----- Material provided -----

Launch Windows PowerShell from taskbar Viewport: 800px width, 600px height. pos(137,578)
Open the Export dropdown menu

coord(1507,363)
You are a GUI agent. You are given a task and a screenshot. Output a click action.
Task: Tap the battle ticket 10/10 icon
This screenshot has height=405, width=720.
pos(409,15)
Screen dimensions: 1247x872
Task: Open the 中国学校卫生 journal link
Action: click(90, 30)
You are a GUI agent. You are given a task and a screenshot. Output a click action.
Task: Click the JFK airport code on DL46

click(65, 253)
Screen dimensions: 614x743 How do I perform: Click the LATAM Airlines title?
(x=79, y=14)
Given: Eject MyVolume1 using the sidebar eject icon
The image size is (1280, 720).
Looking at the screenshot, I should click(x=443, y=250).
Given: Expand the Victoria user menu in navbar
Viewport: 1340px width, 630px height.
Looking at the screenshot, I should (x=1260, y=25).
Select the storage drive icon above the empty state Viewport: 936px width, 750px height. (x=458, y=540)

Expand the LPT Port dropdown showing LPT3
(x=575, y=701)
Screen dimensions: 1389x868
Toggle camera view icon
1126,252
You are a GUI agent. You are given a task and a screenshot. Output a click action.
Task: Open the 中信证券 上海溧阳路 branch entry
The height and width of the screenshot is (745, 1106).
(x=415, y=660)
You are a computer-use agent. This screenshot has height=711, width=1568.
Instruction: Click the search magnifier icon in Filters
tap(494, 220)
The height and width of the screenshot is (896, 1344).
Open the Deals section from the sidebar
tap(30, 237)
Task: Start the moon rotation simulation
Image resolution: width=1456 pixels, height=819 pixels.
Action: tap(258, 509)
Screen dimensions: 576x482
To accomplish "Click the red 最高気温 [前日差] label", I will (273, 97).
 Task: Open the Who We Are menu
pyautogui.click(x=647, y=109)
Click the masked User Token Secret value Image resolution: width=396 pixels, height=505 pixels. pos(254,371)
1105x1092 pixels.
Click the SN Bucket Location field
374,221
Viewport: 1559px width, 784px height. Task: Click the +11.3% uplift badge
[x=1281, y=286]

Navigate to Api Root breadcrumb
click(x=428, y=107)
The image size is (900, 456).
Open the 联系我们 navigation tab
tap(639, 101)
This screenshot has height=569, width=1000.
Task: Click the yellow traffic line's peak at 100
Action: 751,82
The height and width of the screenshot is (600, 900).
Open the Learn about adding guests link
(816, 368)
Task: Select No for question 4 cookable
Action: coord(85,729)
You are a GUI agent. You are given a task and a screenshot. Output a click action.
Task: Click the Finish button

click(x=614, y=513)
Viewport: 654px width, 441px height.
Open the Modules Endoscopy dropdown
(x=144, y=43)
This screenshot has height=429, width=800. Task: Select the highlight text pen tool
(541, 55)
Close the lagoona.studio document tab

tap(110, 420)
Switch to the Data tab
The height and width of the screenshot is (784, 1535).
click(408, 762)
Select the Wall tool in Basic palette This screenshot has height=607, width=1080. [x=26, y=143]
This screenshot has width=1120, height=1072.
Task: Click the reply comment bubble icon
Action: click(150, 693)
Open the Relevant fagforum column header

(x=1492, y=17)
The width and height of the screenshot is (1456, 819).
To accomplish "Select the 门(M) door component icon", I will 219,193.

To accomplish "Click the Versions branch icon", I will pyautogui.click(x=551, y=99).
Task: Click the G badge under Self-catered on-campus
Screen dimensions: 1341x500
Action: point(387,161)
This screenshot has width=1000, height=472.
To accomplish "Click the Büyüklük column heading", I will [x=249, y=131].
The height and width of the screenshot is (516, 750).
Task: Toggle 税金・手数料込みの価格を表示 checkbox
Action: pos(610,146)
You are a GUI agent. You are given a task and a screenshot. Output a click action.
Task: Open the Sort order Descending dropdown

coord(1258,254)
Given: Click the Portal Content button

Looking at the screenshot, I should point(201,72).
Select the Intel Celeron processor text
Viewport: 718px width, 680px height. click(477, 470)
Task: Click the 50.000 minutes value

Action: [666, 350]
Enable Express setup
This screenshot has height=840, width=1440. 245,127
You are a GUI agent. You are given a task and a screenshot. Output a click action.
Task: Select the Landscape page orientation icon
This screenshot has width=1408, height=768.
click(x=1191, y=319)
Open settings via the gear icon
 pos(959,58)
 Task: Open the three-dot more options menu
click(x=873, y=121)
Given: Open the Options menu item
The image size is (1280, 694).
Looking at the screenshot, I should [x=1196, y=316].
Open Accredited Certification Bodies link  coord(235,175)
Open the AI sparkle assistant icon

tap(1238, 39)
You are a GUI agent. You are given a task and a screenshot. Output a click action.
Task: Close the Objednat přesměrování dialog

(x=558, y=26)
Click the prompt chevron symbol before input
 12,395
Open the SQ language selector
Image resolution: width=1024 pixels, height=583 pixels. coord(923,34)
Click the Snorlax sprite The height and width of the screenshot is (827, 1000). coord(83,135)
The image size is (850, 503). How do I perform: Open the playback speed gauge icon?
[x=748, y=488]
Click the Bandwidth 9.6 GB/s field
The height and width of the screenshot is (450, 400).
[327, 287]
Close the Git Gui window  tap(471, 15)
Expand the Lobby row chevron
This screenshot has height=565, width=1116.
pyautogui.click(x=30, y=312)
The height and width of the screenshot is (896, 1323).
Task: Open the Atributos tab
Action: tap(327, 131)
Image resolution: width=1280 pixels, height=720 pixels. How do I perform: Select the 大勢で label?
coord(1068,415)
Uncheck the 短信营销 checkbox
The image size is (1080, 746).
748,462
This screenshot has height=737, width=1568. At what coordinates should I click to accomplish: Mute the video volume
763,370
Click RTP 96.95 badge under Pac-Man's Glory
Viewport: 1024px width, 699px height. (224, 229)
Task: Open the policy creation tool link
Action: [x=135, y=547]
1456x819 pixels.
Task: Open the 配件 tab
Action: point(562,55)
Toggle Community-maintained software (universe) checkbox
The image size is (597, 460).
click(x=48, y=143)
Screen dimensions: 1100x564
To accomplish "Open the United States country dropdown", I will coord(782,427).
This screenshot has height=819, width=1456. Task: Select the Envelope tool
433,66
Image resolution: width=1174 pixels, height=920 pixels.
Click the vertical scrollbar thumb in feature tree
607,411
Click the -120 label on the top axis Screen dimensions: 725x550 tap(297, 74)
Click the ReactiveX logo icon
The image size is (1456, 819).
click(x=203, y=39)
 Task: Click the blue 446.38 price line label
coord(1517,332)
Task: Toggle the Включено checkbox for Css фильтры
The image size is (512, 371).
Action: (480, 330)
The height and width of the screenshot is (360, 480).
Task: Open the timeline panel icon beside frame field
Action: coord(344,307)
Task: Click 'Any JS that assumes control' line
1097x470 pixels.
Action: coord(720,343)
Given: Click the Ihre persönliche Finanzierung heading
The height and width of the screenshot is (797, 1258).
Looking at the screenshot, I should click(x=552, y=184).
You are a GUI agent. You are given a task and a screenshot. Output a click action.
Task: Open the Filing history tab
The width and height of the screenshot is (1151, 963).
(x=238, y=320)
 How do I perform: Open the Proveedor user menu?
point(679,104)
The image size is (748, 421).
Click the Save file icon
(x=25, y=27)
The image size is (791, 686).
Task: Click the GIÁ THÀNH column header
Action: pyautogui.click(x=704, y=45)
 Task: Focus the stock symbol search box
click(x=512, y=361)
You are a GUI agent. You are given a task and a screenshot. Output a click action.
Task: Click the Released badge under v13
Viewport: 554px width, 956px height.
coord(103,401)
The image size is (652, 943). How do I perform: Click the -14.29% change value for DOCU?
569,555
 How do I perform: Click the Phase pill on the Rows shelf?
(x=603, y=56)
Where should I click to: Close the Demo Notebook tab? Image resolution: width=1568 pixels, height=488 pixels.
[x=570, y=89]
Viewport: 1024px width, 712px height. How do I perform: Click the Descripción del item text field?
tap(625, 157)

-----

§ **Task details**: Starting with the line that contains "The width and height of the screenshot is (1456, 819)." and going on through the line that contains "Action: [666, 350]", give those lines again with "Portal Content" swapped for "Portal Settings" and nothing else changed.

§ **Result**:
The width and height of the screenshot is (1456, 819).
To accomplish "Select the 门(M) door component icon", I will 219,193.

To accomplish "Click the Versions branch icon", I will pyautogui.click(x=551, y=99).
Task: Click the G badge under Self-catered on-campus
Screen dimensions: 1341x500
Action: point(387,161)
This screenshot has width=1000, height=472.
To accomplish "Click the Büyüklük column heading", I will [x=249, y=131].
The height and width of the screenshot is (516, 750).
Task: Toggle 税金・手数料込みの価格を表示 checkbox
Action: pos(610,146)
You are a GUI agent. You are given a task and a screenshot. Output a click action.
Task: Open the Sort order Descending dropdown

coord(1258,254)
Given: Click the Portal Settings button

Looking at the screenshot, I should point(201,72).
Select the Intel Celeron processor text
Viewport: 718px width, 680px height. click(477, 470)
Task: Click the 50.000 minutes value

Action: [666, 350]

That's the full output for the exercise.